**The request:** Quote the listing below word for word, starting at the line that contains "Identify the click" and continuing through the last line of the listing.

**Excerpted records:**
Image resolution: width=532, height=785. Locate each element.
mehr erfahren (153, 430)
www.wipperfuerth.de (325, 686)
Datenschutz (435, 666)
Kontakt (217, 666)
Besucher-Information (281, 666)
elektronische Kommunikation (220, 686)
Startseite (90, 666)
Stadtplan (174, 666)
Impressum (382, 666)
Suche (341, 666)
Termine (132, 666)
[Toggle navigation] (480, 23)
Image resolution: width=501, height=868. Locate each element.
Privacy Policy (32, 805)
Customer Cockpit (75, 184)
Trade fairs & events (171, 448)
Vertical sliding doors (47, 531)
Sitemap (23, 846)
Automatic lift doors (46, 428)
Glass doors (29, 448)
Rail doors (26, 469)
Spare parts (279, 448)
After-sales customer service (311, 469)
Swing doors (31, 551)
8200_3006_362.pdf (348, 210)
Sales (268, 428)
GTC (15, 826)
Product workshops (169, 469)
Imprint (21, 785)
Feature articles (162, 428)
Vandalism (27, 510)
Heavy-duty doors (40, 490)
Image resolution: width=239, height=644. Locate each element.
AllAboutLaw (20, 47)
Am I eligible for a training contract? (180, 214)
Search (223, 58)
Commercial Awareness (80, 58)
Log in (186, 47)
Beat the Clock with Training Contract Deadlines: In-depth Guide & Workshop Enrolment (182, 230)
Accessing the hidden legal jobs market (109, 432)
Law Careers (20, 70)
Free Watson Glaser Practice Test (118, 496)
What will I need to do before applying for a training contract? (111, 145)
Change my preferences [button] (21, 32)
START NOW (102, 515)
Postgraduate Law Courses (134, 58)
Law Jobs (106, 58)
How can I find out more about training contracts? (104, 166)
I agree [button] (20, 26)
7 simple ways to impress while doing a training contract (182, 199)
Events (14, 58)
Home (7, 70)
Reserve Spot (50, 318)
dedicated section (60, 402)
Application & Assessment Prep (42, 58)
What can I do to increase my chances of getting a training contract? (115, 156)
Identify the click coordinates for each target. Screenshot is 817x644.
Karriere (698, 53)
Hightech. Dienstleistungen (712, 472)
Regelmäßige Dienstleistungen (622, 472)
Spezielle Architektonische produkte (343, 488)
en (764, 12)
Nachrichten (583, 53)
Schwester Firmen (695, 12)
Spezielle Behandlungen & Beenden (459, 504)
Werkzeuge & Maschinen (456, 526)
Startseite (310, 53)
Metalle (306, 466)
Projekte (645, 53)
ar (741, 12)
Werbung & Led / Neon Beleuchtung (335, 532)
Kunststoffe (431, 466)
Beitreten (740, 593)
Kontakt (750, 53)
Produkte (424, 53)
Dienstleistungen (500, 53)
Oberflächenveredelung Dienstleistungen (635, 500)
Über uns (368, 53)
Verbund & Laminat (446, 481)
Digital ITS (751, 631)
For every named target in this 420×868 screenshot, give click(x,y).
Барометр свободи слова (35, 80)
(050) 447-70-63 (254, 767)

**The answer:**
Identify the click coordinates for each target. Screenshot is 817x644.
Karriere (698, 53)
Hightech. Dienstleistungen (712, 472)
Regelmäßige Dienstleistungen (622, 472)
Spezielle Architektonische produkte (343, 488)
en (764, 12)
Nachrichten (583, 53)
Schwester Firmen (695, 12)
Spezielle Behandlungen & Beenden (459, 504)
Werkzeuge & Maschinen (456, 526)
Startseite (310, 53)
Metalle (306, 466)
Projekte (645, 53)
ar (741, 12)
Werbung & Led / Neon Beleuchtung (335, 532)
Kunststoffe (431, 466)
Beitreten (740, 593)
Kontakt (750, 53)
Produkte (424, 53)
Dienstleistungen (500, 53)
Oberflächenveredelung Dienstleistungen (635, 500)
Über uns (368, 53)
Verbund & Laminat (446, 481)
Digital ITS (751, 631)
For every named target in this 420×868 screenshot, give click(x,y).
Барометр свободи слова (35, 80)
(050) 447-70-63 (254, 767)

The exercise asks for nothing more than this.